Trovate negli scaffali di un supermercato cipolle provenienti dall’Emilia Romagna e spacciate per calabresi.
Lo denuncia Innocenza Giannuzzi, presidente di Agricoop, che ricorda che proprio in questo mese di agosto, in una nota catena di grande distribuzione, nell’angolo dedicato alle eccellenze enogastronomiche calabresi, tra la ‘nduja ed altri nostri prodotti, era lì, in bella evidenza, anche la “Signora in Rosso”, che però di calabrese non aveva proprio nulla, essendo prodotta in Emilia Romagna, ed il tutto accade lì dove è di casa la regina, nella provincia di Vibo”
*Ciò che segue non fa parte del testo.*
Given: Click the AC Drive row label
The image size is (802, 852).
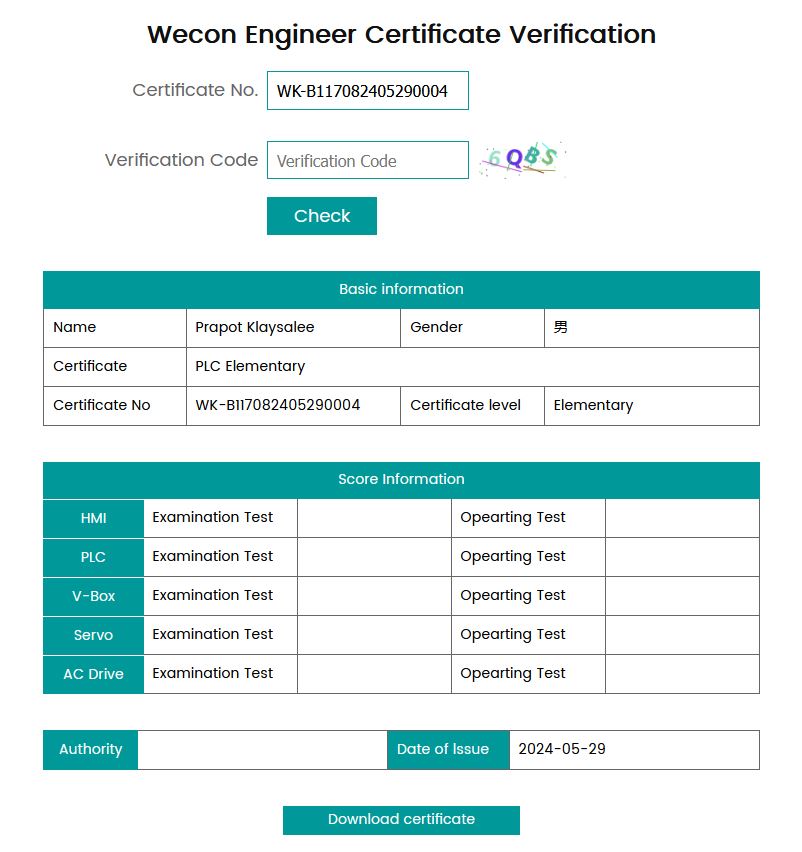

Poi aggiunge “Quando un’eccellenza calabrese, la Cipolla Igp di Tropea, diviene simbolo della qualità calabrese nel mondo, ma viene “clonata” con cipolle di provenienza italiana e straniera, e vengono camuffate per la nostra “Signora in Rosso”, non sono altro che imitazioni, contraffazioni, “falsi” e “tarocchi” che ogni anno provocano pesanti danni alle nostre imprese e, nello stesso tempo, incrinano di molto la stessa immagine del c.d. “Calabria Sounding”..
La contraffazione provoca un forte danno economico per le imprese che può essere misurato dalle “mancate vendite alla perdita di immagine e credibilità del marchio, sino alle spese legali per la tutela dei diritti di proprietà intellettuale, nonché alla riduzione degli investimenti in ricerca, innovazione e marketing”.
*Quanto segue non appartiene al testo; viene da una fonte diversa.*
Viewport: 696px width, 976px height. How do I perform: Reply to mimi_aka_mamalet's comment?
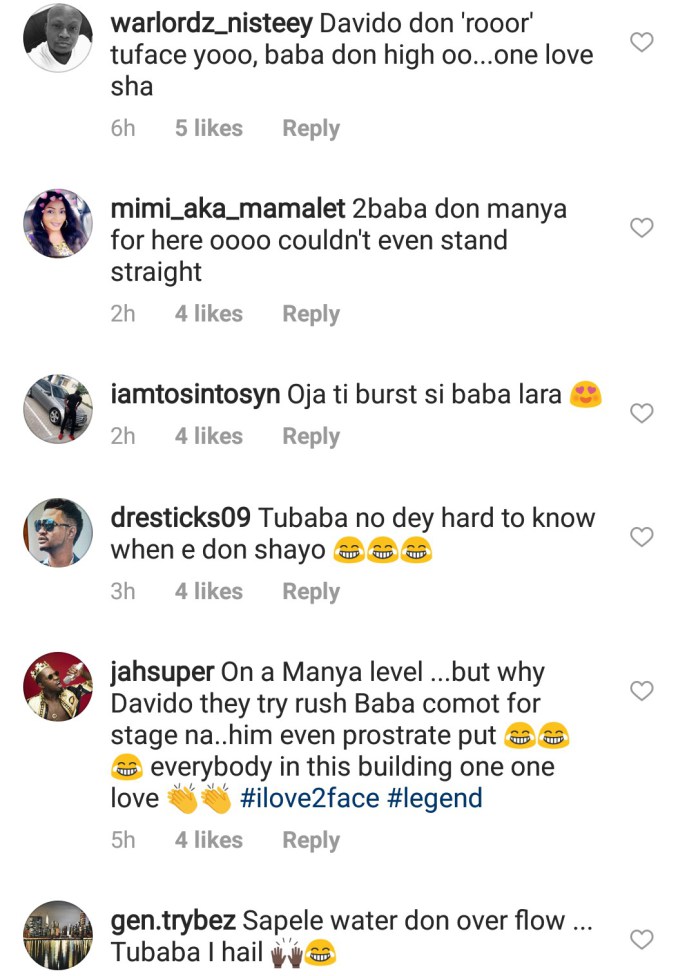pos(311,314)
Che la Calabria e la bontà dei suoi prodotti DEBBANO essere difese non ci piove, ma la domanda da porsi è questa:.
A chi spetta?
Alla regione che ha tra il suo personale tecnici capaci di riconoscere e contestare il falso?
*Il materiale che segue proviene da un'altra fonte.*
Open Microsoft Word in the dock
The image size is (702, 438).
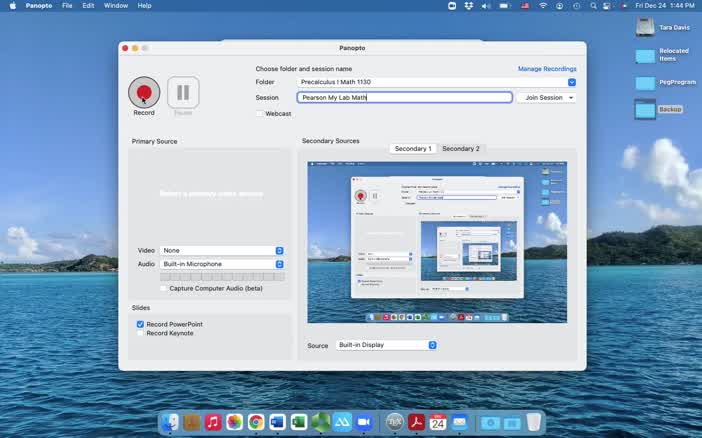277,423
Alla Guardia di Finanza che può accedere alle fatture e rilevare la provenienza della cipolla spacciata per calabrese?
Conclude Agricoop
“Difendiamo, quindi, le nostre eccellenze, difendiamo la nostra Calabria e le sue imprese.
Non è più tollerabile che le eccellenze e la nostra Calabria non siano tutelate, che tutto sia affidato al caso e alla superficialità.
Il rispetto di un prodotto equivale al rispetto della sua terra, che i controlli siano fatti costantemente. Coloro che pubblicizzano e promuovono ciò che calabrese non è siano puniti”.